‘Lean" (Toyota Production System) is Not Just for "Lean Times" (Bad Economy)
From a North Dakota newspaper… see if you can spot the part of the article that irritated me:
“Training at Villa, Fair Meadow nursing homes
A $279,483 grant from the Minnesota Jobs Skills Partnership, matched by $456,000 from two participating providers, the Villa St. Vincent/Summit in Crookston and Fair Meadow Nursing Home in Fertile, Minn., in collaboration with Northland Community and Technical College, Thief River Falls, will make advanced lean healthcare training possible at both institutions.
The term “lean” applies to changes that need to be made in lean times.
The program will run for three years. NCTC will work with the two facilities to provide advanced, on-site lean courses on the fundamentals of lean health care, principles of continuous improvement and workplace organization. To help sustain a lean culture, a train-the-trainer course will be created for each facility. Continuing education credits will be awarded to trainees who successfully complete the training.”
It's certainly not the part about money being spent to improve nursing home care. Nor did I mind anything in the third paragraph. You need a focus on a Lean culture, not just implementing tools. It needs to be a somewhat sustained effort to “make it stick” in the organization.
It's the middle paragraph… the last part: “…need to be made in lean times.”

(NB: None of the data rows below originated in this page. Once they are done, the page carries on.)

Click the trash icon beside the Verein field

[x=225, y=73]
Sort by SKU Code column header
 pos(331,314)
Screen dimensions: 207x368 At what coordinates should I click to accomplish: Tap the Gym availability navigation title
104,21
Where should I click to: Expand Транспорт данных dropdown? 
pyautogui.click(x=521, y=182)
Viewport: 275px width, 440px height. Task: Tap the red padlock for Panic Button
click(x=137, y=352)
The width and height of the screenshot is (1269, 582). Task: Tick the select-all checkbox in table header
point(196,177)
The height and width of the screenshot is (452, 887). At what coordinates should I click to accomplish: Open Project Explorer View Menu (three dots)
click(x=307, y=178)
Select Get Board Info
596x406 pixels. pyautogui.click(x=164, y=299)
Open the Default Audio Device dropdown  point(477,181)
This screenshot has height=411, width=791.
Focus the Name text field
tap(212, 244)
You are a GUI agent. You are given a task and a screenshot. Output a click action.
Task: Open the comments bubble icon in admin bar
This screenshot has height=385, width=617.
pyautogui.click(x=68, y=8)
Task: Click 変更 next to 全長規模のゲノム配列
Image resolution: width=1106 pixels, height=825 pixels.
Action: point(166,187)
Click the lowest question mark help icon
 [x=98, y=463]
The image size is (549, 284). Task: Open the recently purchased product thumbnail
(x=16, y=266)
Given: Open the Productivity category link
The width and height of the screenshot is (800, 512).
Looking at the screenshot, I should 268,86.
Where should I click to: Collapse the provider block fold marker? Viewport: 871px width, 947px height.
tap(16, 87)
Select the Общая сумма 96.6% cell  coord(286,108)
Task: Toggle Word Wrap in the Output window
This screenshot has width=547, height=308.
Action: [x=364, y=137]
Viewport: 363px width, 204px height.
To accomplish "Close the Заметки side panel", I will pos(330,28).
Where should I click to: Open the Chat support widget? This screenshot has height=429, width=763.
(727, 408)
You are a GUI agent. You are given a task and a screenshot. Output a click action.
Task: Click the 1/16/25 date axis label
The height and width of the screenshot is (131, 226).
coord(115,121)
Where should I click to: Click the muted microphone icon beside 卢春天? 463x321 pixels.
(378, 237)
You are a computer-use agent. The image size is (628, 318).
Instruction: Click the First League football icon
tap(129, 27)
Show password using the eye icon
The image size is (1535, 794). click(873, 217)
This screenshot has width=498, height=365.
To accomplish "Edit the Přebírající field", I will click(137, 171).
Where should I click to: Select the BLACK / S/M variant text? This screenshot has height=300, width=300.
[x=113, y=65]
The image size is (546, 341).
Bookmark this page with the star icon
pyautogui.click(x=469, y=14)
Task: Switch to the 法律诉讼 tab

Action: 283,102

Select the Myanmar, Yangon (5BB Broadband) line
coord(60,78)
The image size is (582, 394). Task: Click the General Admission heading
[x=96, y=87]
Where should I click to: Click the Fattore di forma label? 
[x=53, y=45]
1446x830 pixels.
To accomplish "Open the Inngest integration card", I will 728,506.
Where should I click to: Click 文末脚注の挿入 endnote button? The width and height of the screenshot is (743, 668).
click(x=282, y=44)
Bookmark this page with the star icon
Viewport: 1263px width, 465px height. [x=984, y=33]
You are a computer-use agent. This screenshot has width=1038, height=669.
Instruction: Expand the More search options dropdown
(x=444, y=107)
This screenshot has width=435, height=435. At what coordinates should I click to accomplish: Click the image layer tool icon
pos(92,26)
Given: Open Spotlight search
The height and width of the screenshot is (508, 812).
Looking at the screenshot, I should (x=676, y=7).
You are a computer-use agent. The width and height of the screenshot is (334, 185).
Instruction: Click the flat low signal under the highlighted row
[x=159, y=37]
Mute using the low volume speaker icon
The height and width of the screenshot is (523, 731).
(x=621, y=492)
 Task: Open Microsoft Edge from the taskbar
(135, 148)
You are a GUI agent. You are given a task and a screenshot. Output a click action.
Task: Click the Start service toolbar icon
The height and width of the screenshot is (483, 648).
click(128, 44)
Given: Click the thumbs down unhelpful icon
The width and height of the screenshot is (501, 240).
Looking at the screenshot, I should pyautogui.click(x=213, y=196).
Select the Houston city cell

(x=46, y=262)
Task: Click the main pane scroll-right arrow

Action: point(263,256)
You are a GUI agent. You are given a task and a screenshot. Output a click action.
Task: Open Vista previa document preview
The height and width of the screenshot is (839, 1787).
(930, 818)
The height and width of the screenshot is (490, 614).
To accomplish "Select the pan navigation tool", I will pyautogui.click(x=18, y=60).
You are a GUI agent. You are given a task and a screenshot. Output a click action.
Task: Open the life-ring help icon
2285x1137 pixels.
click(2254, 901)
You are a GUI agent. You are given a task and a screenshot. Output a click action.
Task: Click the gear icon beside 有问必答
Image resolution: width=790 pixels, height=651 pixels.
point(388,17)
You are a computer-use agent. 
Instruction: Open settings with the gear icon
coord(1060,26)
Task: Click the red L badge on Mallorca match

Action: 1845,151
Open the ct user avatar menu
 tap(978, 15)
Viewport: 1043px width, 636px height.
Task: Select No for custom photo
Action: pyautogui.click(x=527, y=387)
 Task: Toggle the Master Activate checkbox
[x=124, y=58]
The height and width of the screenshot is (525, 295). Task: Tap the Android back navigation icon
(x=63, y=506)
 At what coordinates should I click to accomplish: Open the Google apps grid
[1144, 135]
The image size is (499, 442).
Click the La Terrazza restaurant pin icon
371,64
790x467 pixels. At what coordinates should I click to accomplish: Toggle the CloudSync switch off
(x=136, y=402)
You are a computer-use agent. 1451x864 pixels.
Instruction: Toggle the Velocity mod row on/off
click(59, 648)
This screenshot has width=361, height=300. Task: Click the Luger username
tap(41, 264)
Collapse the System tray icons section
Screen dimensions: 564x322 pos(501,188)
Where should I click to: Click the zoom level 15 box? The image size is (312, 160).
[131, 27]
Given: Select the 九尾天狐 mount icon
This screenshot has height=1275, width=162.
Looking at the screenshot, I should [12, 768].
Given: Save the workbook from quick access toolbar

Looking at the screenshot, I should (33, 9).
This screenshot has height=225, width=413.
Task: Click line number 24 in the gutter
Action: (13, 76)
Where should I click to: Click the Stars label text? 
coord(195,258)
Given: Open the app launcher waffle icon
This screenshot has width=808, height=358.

Implementing Lean has nothing to do with “lean times” — meaning either a bad economy or financial pressure to an organization. We also “need” Lean improvement (meaning quality improvement, safety improvement, employee morale improvement, and cost improvement) when times are GOOD. There's never a bad time to implement Lean in the sense of “lean times” or “good times.”
“…need to be made in lean times.”
The original The Machine That Changed the World definition of Lean had nothing to do about who was in “lean times.” It was about Toyota's incredible advantage in quality, speed, cost, etc. True, you could say it was Toyota's (and Japan's) “lean times” after WWII that led to their creativity and development of the Toyota Production System. Have GM's “lean times” led to similar innovation?